● Exercise: Report the count of lines containing the word "computer" in the entries below, and nothing more.

Data extracted from a collection:
* * *

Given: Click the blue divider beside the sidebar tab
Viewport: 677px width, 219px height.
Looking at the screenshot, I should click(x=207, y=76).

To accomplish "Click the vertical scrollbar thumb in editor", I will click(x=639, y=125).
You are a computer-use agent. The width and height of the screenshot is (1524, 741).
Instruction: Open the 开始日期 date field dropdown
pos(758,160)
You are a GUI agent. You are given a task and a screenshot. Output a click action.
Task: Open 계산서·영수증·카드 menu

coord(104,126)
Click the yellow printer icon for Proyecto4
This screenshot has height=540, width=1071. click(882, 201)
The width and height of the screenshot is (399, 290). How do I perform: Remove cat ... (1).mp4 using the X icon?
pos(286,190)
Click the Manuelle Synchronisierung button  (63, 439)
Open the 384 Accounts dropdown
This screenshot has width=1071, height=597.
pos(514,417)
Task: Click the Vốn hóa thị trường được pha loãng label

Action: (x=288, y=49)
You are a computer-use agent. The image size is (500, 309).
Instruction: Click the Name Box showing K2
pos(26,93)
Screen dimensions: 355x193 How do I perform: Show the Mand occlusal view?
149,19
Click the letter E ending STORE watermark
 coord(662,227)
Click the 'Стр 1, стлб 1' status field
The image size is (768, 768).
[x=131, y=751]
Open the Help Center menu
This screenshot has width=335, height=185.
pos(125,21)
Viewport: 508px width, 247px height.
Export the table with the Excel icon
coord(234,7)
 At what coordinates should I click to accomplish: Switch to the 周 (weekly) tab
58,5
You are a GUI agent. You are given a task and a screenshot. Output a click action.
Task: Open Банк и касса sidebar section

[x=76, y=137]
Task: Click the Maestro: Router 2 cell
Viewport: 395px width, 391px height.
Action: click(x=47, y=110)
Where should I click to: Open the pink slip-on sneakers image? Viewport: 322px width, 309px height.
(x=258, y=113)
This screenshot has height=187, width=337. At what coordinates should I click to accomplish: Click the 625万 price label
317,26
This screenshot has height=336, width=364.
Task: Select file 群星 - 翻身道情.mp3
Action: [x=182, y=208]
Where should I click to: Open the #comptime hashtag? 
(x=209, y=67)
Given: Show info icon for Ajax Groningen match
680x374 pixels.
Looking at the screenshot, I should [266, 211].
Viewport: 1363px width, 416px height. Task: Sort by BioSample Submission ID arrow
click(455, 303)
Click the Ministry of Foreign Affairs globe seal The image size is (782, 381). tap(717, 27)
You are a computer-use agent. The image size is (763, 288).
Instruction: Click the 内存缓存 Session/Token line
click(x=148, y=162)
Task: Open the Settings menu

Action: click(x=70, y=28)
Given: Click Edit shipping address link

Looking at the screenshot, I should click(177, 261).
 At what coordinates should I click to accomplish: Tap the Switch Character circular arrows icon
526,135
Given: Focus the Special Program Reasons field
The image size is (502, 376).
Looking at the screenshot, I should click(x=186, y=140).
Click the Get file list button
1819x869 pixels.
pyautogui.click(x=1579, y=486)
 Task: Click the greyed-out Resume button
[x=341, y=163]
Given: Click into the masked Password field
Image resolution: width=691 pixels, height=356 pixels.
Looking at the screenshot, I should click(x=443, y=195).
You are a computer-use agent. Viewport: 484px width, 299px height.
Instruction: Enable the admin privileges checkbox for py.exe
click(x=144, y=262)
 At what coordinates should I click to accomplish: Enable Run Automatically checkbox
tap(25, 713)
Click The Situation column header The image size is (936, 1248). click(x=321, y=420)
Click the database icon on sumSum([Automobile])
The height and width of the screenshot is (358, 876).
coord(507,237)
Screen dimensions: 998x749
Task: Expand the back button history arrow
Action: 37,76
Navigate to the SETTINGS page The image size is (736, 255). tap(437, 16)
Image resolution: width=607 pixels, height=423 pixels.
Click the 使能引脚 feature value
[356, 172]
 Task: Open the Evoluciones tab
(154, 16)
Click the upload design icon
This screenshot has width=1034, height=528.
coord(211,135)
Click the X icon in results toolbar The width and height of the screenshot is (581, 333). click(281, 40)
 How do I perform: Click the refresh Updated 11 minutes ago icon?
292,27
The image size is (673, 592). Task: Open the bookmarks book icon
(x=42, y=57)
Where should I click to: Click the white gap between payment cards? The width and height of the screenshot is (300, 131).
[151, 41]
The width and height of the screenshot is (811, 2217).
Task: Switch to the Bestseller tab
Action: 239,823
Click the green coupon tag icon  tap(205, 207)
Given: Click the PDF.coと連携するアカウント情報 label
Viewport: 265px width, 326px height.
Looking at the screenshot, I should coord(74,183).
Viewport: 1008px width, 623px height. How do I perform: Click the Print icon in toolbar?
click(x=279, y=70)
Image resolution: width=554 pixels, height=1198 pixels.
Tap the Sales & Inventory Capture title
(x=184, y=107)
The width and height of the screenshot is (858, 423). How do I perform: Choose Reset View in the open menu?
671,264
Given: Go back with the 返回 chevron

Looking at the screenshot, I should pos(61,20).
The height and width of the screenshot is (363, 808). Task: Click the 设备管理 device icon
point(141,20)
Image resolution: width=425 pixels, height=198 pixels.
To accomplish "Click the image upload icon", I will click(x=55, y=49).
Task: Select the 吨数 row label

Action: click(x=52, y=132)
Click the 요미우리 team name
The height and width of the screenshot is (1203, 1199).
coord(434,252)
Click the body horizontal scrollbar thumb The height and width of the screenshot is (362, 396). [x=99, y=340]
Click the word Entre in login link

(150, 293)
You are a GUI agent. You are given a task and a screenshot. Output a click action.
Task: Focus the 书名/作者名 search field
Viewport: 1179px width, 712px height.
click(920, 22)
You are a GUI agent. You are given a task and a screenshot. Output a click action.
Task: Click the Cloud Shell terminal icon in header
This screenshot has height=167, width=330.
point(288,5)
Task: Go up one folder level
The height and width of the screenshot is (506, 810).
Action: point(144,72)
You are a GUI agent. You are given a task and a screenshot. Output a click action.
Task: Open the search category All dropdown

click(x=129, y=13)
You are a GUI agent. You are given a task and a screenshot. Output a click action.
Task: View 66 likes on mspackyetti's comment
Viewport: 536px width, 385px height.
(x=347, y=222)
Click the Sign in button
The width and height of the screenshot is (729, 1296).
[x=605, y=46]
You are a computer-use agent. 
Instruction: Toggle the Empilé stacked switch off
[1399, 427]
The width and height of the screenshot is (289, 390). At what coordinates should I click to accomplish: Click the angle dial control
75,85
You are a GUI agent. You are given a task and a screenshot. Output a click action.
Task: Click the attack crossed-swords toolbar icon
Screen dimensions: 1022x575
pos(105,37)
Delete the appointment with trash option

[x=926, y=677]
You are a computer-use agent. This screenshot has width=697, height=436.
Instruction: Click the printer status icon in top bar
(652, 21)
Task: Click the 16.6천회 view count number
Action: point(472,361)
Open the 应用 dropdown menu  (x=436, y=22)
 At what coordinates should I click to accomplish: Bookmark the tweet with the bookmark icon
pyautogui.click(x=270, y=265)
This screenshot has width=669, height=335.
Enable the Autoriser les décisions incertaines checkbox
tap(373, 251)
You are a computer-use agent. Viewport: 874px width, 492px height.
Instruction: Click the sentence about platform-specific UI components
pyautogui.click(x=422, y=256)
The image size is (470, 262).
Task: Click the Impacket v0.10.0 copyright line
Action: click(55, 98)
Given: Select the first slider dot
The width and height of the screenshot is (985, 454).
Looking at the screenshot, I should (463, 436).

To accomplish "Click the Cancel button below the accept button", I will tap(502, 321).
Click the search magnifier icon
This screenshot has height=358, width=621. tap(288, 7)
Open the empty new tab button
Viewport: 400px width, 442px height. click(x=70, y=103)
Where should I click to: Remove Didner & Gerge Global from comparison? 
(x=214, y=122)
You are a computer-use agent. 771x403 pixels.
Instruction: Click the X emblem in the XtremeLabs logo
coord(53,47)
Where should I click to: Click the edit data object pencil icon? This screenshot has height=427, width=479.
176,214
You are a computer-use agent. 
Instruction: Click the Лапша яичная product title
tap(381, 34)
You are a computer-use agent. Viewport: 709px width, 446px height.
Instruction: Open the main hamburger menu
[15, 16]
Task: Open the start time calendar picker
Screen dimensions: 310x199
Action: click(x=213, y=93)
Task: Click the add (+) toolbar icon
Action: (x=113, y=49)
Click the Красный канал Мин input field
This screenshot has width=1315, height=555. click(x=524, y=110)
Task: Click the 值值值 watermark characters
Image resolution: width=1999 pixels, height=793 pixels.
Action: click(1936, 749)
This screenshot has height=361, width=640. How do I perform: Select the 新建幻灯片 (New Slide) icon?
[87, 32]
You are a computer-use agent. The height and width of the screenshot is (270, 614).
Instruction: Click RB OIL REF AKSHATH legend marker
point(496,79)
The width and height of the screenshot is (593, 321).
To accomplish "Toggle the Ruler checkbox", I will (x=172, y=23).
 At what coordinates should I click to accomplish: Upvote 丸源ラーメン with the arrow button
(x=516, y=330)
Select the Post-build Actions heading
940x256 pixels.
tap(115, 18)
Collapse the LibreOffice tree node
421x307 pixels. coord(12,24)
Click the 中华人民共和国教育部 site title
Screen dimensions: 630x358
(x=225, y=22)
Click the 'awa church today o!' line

* * *

● Solved problem: 11